# Cabinets are falling down



## ciera

It appears that the only thing holding up our cabinets is a very large over-the-range hood (which also holds the microwave), and the cabinets are leaning forward slightly onto it.

On further inspection, it appears that the top board on the right cabinet has ripped off. The cabinet has pulled forward about an inch, so we can see the board. When we open the cabinet, we can see the screw pulling at the flimsy backing of the cabinet.

So...how do we fix this?


----------



## glennjanie

Hello Ciera:
Most cabinets have a 1 X 2 or so across the top back side for screwing to the studs. If they are there and holding, you can prop the cabinets up and run a screw from the next cabinet, through the sides and into the strip in the first cabinet. That should give the cabinets support from the screw strip. Use glue on all exposed surfaces inside the cabinet where it is seperating, block it up and screw the sides both ways and in all cabinets. 
You mentioned a screw pulling at the flimsy backing of the cabinet; make sure there are screws in the 1 X 2 at the top going into a stud. If the tops are open, that would be another chance for reinforcing. Use as many screws and as much glue as you can find places to put them.
Glenn


----------



## kok328

Pull the screw and install a piece of wood approx. 3"x3" as a washer (so to speak) when reinstalling the screw.  This should pull the cabinet secure against the wall instead of ripping the screw through the flimsy backing.

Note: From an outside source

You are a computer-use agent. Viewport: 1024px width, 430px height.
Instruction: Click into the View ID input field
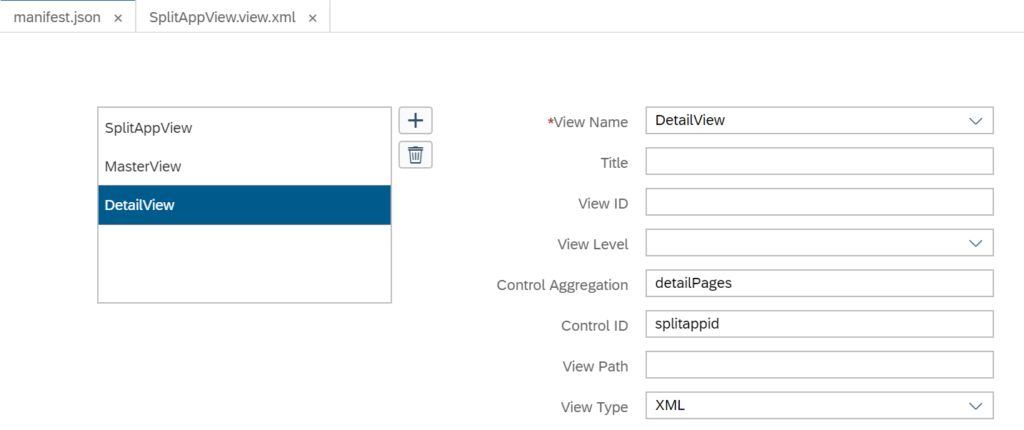coord(820,202)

How much weight do you have in these cabinets?


----------



## ciera

The 1x2 that's running across the top back side is the board that's pulled off. Is there a way to reattach it to the cabinet? We could screw in from the side easily, but it's showing. The cabinet on the other side has this terrible old hood installed in it, which we would remove except it's holding everything up right now. 

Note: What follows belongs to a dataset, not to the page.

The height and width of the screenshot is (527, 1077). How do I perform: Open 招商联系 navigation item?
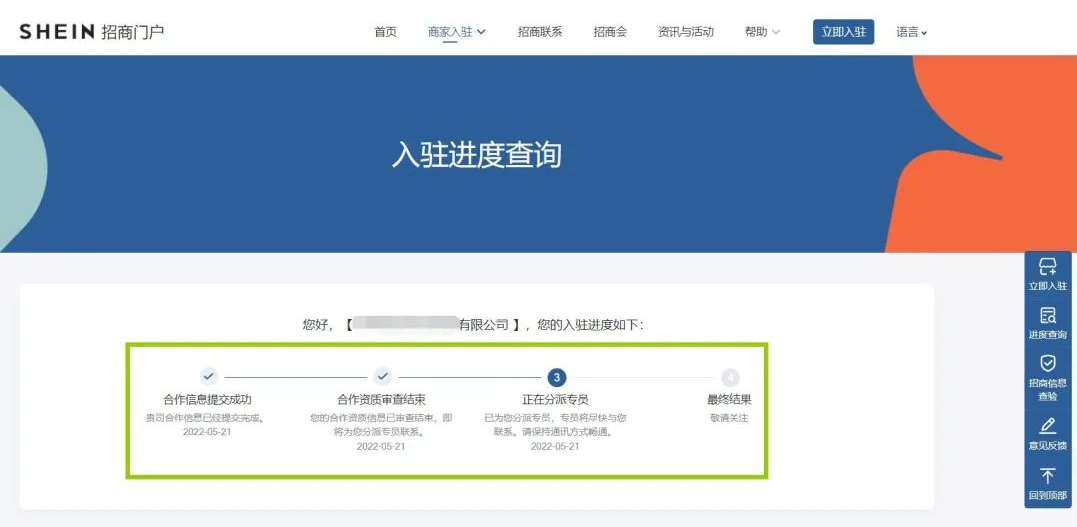(x=540, y=32)
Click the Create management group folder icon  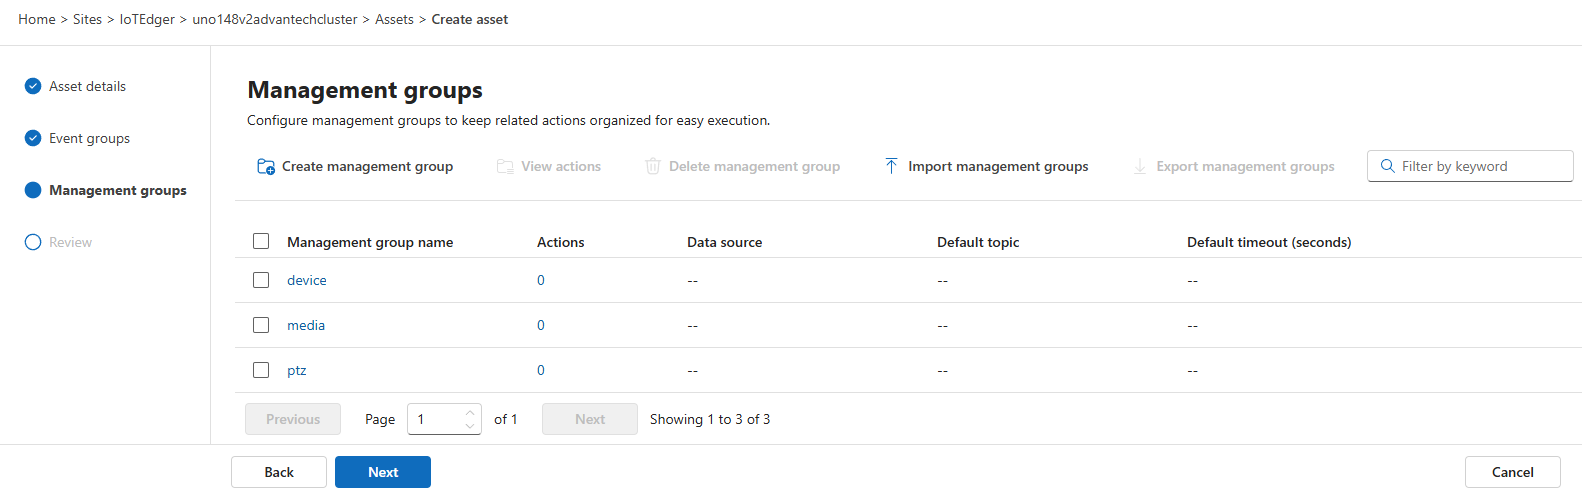[266, 167]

There is a screw going through the flimsy back and the 1x2. The 1x2 (and back) are attached to the wall, but the 1x2 has come off the cabinet. So the cabinet is leaning forward, and then pulling on the backing.

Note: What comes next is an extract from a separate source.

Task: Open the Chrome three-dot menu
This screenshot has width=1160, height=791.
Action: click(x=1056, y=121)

There's not much weight in it; a bag of lentils, a bag of rice, and various oils and vinegars. We're fairly certain it's been like this since we purchased the house; we only really investigated it now because we want to replace the hood.


----------



## glennjanie

Hello Ciera:
OK, forget the screws from the side. Apply liberal amounts of construction adhesive to the seperations, block the cabinet up to 'clamp' the glue, so to speak. Glue may be your only option to hold this cabinet togather. 
Glenn


----------